Saved entries:
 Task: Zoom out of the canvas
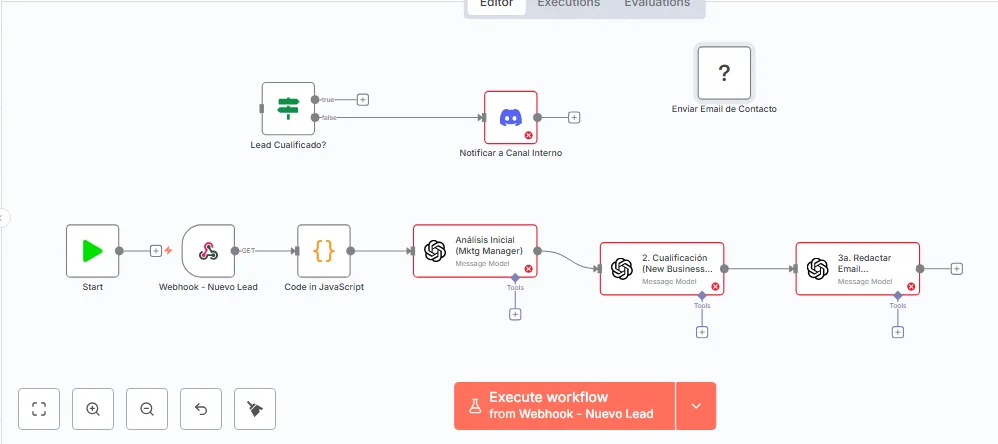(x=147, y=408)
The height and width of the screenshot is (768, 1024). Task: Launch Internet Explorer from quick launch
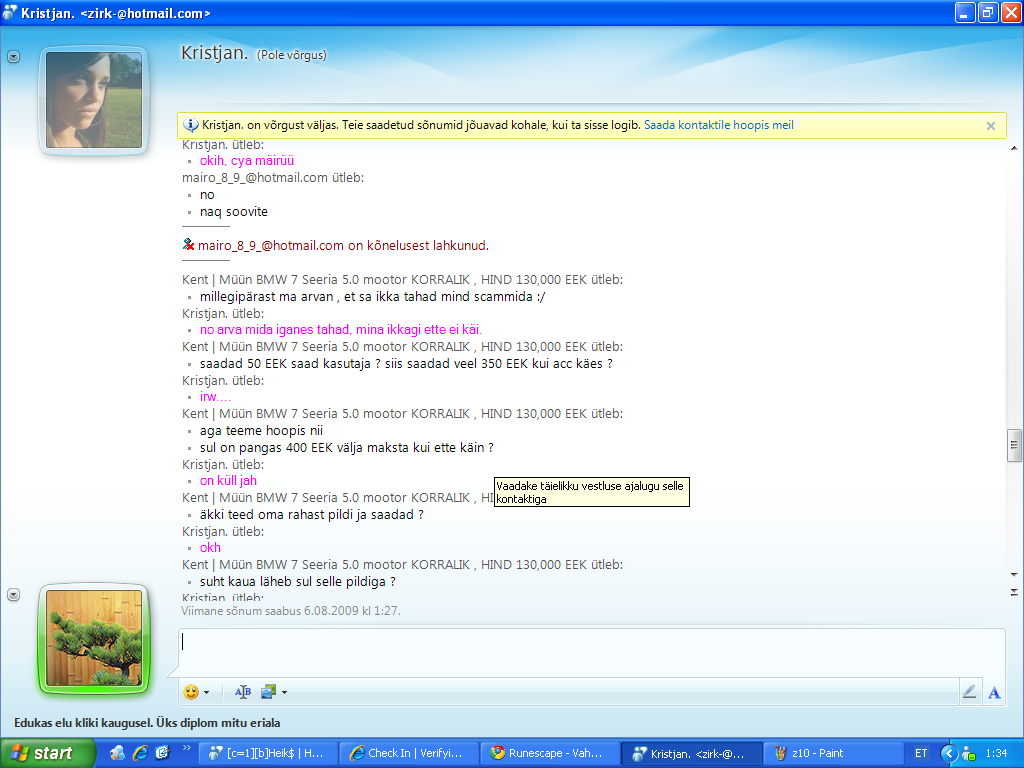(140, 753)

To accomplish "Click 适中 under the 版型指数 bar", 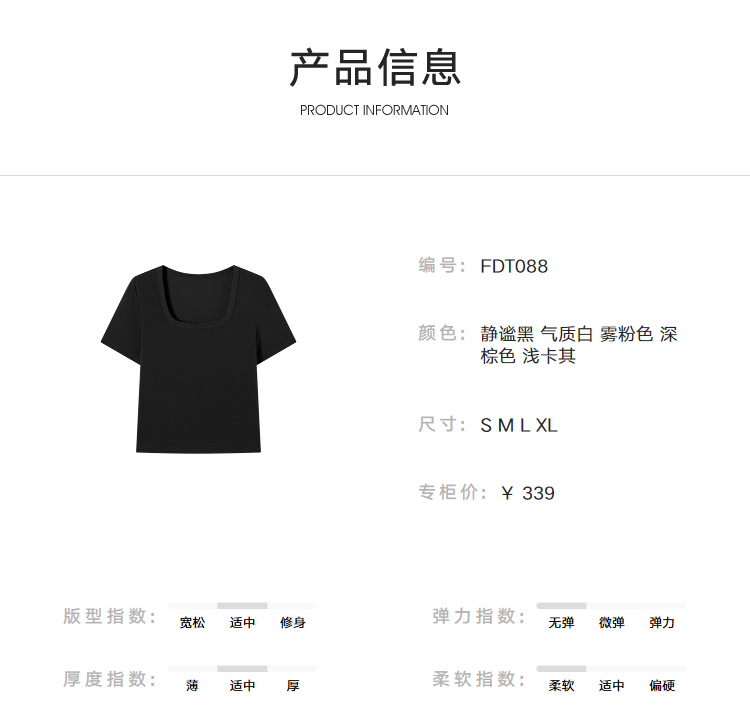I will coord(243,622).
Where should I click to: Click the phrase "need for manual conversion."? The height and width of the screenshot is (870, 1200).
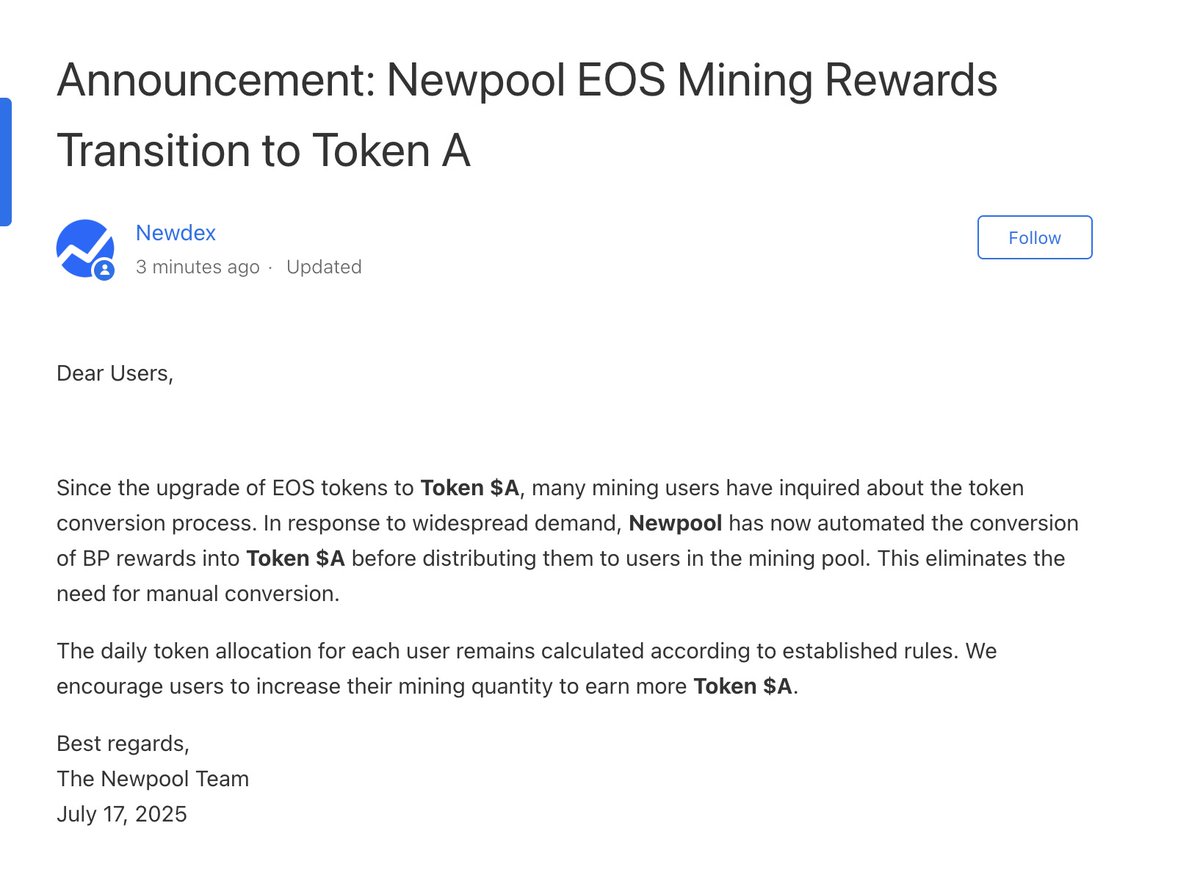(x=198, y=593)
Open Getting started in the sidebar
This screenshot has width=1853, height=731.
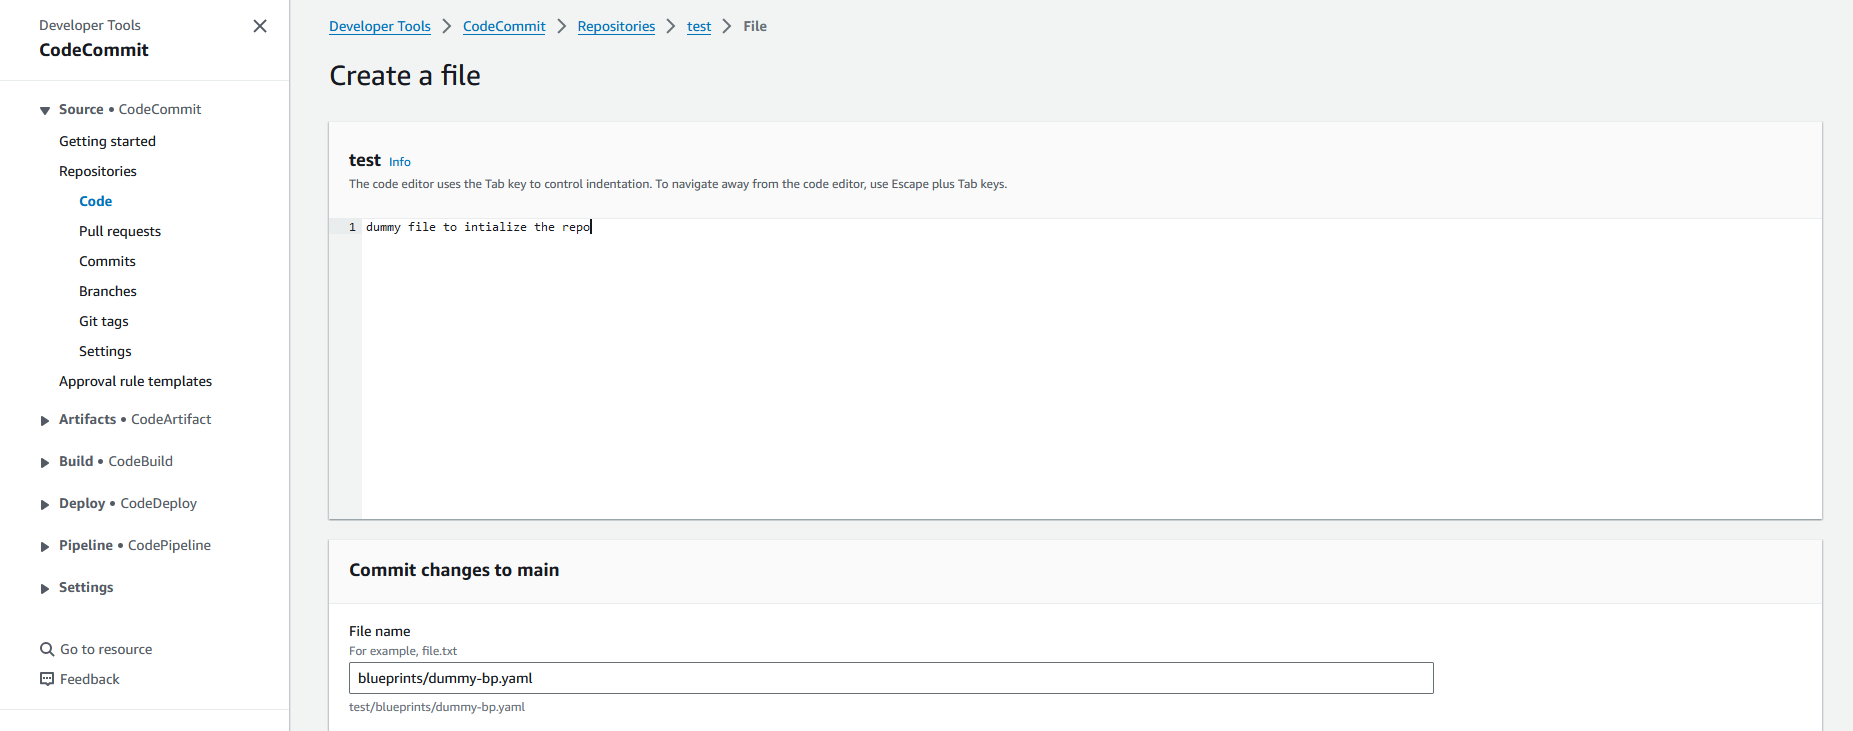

Task brief >> Pictures are not part of the copy. Output only the lines from the one with "Where should I" through the final line of the records, exactly as given.

Expected output >>
Where should I click to: Click the phrase "need for manual conversion."? The height and width of the screenshot is (870, 1200).
(x=198, y=593)
Open Getting started in the sidebar
This screenshot has width=1853, height=731.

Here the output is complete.